Unfortunately, far from that case.

Altman's hardware startup would only be free of ethical conflict if Altman was open about it, and the board approved at least two things (and probably more):

1. A formal plan to separate OpenAI CEO Altman from OpenAI hardware acquisition decisions.

2. A formal agreement with Altman and his new company, on how OpenAI's private information with hardware implications is firewalled and/or shared with Altman's new hardware concern.

Otherwise, Altman is going rogue, acting on private OpenAI information useful to a new hardware company looking for future business with OpenAI and OpenAI competitors.

CEO Altman has a fiduciary duty to act directly in OpenAI's interest, and not in some "hey this could be great for everyone" version.

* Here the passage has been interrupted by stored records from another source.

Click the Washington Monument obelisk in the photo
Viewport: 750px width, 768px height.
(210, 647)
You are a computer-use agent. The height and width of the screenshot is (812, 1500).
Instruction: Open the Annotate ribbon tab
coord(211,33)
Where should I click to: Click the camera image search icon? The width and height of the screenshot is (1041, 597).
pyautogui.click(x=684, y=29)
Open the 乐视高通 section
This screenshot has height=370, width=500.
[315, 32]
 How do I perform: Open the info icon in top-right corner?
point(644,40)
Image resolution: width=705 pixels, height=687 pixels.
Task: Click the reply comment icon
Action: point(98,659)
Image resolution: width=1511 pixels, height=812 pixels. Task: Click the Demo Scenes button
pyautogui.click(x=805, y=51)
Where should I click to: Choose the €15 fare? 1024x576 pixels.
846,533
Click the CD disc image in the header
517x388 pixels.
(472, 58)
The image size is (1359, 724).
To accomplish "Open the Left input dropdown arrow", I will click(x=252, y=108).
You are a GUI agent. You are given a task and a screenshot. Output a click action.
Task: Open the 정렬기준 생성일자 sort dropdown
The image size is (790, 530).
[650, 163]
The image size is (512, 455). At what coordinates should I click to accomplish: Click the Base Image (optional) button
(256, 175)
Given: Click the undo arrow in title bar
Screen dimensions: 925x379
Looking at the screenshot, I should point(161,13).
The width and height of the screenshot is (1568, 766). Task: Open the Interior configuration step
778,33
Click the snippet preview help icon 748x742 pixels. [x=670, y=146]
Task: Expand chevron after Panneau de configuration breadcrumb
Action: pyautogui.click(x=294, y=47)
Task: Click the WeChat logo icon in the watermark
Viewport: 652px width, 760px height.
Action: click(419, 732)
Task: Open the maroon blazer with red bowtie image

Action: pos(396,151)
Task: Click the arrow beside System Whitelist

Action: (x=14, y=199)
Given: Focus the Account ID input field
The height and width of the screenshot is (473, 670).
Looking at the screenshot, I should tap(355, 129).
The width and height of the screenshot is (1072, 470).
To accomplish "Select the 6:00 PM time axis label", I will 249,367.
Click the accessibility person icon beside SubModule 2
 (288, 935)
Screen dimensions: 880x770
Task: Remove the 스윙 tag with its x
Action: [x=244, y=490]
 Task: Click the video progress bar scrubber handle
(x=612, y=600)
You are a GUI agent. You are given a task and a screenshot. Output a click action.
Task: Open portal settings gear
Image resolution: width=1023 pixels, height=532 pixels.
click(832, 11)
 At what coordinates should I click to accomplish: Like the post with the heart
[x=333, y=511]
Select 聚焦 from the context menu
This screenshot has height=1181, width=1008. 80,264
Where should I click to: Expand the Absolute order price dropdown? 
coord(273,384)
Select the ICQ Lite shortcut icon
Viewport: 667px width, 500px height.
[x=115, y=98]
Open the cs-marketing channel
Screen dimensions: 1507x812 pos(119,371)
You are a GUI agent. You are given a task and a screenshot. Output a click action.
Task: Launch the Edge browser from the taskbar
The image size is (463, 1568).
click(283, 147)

Litmus test: If your legal partner/executive is doing things behind your back with large implications for you, they are almost certainly violating ethics in some way.

1 comments

Actually I don’t think he does have a fiduciary duty to OpenAI, and neither does the board. It’s a non-profit.
Non-profits totally have boards with fiduciary duties. Just because it’s a non profit doesn’t mean it isn’t being juiced for money by others. It just means that the org can’t make a profit, but it can totally spend its money unwisely so that it winds up in someone’s pockets. Heck, most of America’s hospital systems are like that.
The “fiduciary duty“ of a nonprofit, such as it is, is just securing operating funds so that it can Fulfil its mission. Altman has been spectacularly successful at achieving that goal by obtaining $10 billion in funding. Better, cheaper, or more power efficient chips, whatever the source, would absolutely help through the mission too. and that of course is assuming they actually buy or use them at all in the first place. Firing him on the grounds that it could potentially be a bad deal that “lines his pockets“ sometime in the future seems premature.

I think it’s a real stretch to say this chip company would be a violation of his “fiduciary duty“ to open AI. The best argument you could make is that he has a conflict of interest with a competitor. But again, open AI is a nonprofit. It doesn’t have “competitors“. Either it has the funding it needs and is fulfilling its mission or it isn’t.

Fiduciary =/= monetary profits. The board (including Altman) has to put OpenAI's interest first, that is their fiduciary duty.
It's still not clear to me how a board member prospectively running a chip company (a related but different business) works against OpenAI's interests. And people here seem to be making an awful lot of assumptions in order to somehow connect those dots.
Sam Altman has inside information on OpenAI's current and future hardware needs. Sam Altman as CEO, was in a position to direct OpenAI's current and future hardware purchases.

How can he separate those concerns from having his own hardware initiative put together precisely to serve OpenAI and its competitors hardware needs?

Without an agreement with the OpenAI board on how these conflicts of trade secret information and executive power can be settled (Significant shares in the new company for OpenAI?) no competent board would put up with this.

This situation smacks of the ethically questionable transition to a closed/profit organization, after receiving initial funding based on their being an open/non-profit organization. (Apparently the original funders didn't retain any veto power over such a transition, to the regret of at least one significant donor.)

I’m not taking a side here because I don’t know the facts of the case. But a conflict of interest is a huge deal because it could lead to spending more money than necessary, and is also the main way people juice non profits for profits somewhere else. Of course, if they start a chip company out in the open and not granting it money or guaranteed business from the non profit, things might be up to standard.